Clogs: They wear them. Really really. I only saw guys in clogs. Apparently they were wearing their fancy dress clogs, though, because they were all wearing them with their fancy dress black socks. [Insert shudder.] Socks aside, clogs have been around forever because they work. By all reports, it is easier to walk in the mud in clogs than in any other type of shoe. So there you go. Those guys who did not wear clogs wore mid-calf pull-on boots. Even with shorts.

Highlights:

  • Two 20-something guys in jeans with pink thong panties over their jeans, simulating sex with their guy friends, who all bent over for it with a laugh. 
  • The "Ik ben homo" song, sung to the tune of "We are sailing." The verses were: Ik ben homo [I'm gay], Jij bent homo [You're gay], Wij zijn homo [We're gay]. Everyone sang along.
  • Mosh pit for Stil in Mij. You'd have to hear the song, but Stil in Mij is a slow, romantic song about having no words for the emotions you're having about your love interest. One of the great songs from van Dik Hout. Crowds often sing along. This crowd moshed. Go figure.
  • Beer. So. Much. Beer. The music was played inside a circus-sized tent conveniently served by eight bars inside the tent. (And two more outside.) 
  • Clean toilets. In spite of the beer, the toilets remained amazing clean. It helped that there were many of them [32 women's and 32 men's in the main area serving a crowd of a couple thousand; 5 women's and 5 men's in the camping area (plus showers) serving 400 campers] and that they were serviced every 5 minutes or so. Thumbs up to the festival organizers on that score.
  • Cups. How do you serve 50k or so beers and not have a single plastic cup on the ground? You pay 2E per 20 cups, and the little kids run around picking them up. The parents are happy because the kids are occupied; the kids are happy because they get money to buy sweets and soda and play games; the place is happy because the ground remains continuously cup-free. Brilliant.
  • Trekker trek. [Tractor pull] Now this is hick as all get out, but it turns out to be fun to watch! There was every kind of tractor from high-tech, Star Trek-looking things to 25-year-old-plus tractors with car engines. And there was a ton of mud. Oh, and beer. Yep, fun to watch.
  • Gronings. NL has a number of dialects. Because cities and villages are so old, they develop individual accents and even distinct languages for each town and region, and the Eastern part of the country is influenced by German, while the Western part of the country is influenced by English plus every other language the very-international West comes into contact with. I can read Gronings just fine, just as I can read Drents, but I hadn't actually heard anyone speak this dialect. It sounded like a cross between Dutch, German, and mush, to my untrained ear. Nary a consonant to be distinctly located, so near as I could tell. Just wow.
  • Terrible kibbeling. Holland has some of the best fish-and-chips-type fish in the world, sometimes. And some of the worst. Viskramen (fish stands) are ubiquitous. The quality is a gamble. I got all excited at this one because the young man was cutting the fish and battering it himself. Sadly, it was not completely cooked and the breading wasn't all that crunchy. They do get a +1 for their spices, but as my friend said, "What do farmers know about fish?"
  • Amazing sausages. Now what farmers do know about is sausage. And they shone. The sausage of the day was a light-tasting, white sausage, grilled over charcoal and wood, with a thin skin that crisped right up around the sausage. To die for.
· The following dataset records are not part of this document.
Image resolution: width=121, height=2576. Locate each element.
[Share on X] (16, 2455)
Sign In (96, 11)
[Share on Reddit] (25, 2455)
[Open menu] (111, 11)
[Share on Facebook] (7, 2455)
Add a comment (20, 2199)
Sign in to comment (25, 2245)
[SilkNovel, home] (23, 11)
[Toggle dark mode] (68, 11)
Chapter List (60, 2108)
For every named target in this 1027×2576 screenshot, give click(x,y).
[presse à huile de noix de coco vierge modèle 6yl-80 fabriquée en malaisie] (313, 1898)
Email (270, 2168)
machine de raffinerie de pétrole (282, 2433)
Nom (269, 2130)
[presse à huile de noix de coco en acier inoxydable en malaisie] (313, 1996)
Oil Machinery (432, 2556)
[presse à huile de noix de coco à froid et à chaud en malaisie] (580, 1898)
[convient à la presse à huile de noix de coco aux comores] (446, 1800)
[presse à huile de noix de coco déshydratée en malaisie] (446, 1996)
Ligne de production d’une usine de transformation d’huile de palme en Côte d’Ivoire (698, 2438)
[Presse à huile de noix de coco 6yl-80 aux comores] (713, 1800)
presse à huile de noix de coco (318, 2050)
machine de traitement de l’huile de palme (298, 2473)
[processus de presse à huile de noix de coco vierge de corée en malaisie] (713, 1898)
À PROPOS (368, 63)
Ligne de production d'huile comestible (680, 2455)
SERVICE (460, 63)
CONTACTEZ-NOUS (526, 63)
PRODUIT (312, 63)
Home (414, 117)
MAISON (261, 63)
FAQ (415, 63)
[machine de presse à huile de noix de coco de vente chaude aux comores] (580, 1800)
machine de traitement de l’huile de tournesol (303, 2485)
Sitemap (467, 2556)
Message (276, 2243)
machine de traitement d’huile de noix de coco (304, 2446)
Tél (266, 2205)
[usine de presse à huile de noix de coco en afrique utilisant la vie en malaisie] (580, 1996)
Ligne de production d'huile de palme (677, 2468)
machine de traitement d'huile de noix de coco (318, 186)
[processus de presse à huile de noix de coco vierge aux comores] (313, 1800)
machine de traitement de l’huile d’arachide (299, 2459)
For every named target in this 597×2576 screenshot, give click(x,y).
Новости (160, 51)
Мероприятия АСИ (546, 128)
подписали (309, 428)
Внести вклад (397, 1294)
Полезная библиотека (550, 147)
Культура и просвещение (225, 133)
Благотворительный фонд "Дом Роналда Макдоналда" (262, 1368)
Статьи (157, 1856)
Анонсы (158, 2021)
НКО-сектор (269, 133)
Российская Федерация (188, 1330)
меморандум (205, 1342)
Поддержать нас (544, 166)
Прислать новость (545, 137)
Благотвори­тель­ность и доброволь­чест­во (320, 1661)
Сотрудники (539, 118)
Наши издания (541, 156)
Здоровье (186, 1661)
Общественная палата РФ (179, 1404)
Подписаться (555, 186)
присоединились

Tons more. Fireworks. Hard rock. Local bands recording videos. Raining pijpstelen (pipe-stems, the Dutch version of cats'n'dogs). A guy in a dress with a hag-mask on a tiny bike winning his division in motocross. The 7-year old on a teeny little ATV owning the mud track like he built it. Girls love my big rooster t-shirt.

And with all that I've broken the highest rule: What happens at Boerenrock stays at Boerenrock.